◆ Text passage:
— Start —
The term object detection is commonly used to refer to the task of naming and localizing multiple objects in an image frame. Object detection is difficult; we’ll build up to it in a loose series of posts, focusing on concepts instead of aiming for ultimate performance. Today, we’ll start with a few straightforward building blocks: Classification, both single and multiple; localization; and combining both classification and localization of a single object.

Dataset

We’ll be using images and annotations from the Pascal VOC dataset which can be downloaded from this mirror.
Specifically, we’ll use data from the 2007 challenge and the same JSON annotation file as used in the fast.ai course.

Quick download/organization instructions, shamelessly taken from a helpful post on the fast.ai wiki, are as follows:

# mkdir data && cd data
# curl -OL http://pjreddie.com/media/files/VOCtrainval_06-Nov-2007.tar
# curl -OL https://storage.googleapis.com/coco-dataset/external/PASCAL_VOC.zip
# tar -xf VOCtrainval_06-Nov-2007.tar
# unzip PASCAL_VOC.zip
# mv PASCAL_VOC/*.json .
# rmdir PASCAL_VOC
# tar -xvf VOCtrainval_06-Nov-2007.tar

In words, we take the images and the annotation file from different places:

Whether you’re executing the listed commands or arranging files manually, you should eventually end up with directories/files analogous to these:

img_dir <- "data/VOCdevkit/VOC2007/JPEGImages"
— End —
◆ What to do: Quote the object detection text word for word, starting at "The term object" and ending at "a single object.".

◆ Information shown:
— Start —
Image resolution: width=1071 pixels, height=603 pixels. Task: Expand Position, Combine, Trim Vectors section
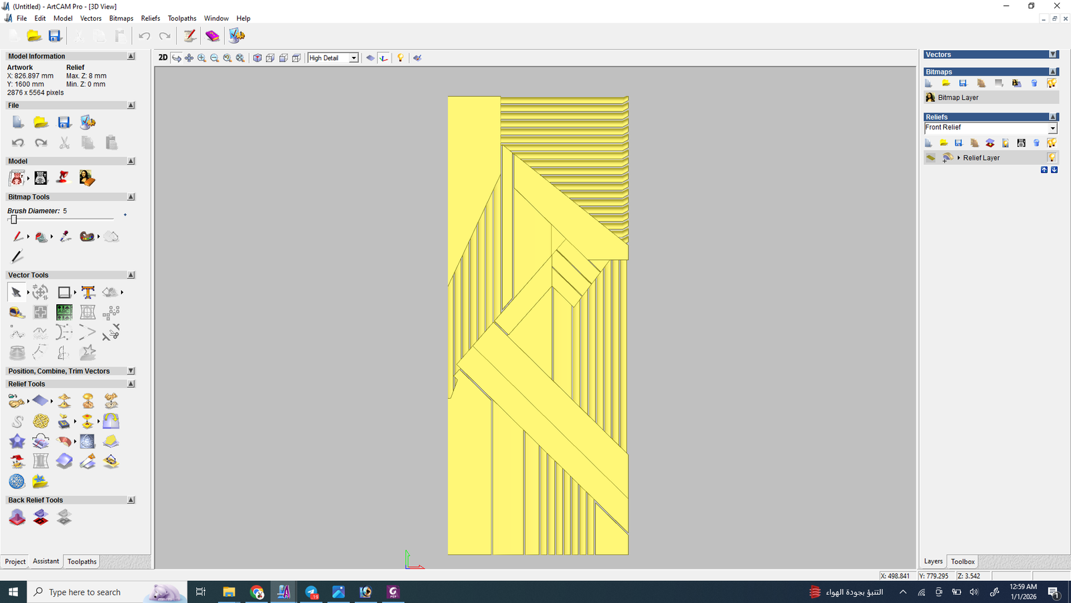coord(131,371)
— End —
◆ Result of the task:
The term object detection is commonly used to refer to the task of naming and localizing multiple objects in an image frame. Object detection is difficult; we’ll build up to it in a loose series of posts, focusing on concepts instead of aiming for ultimate performance. Today, we’ll start with a few straightforward building blocks: Classification, both single and multiple; localization; and combining both classification and localization of a single object.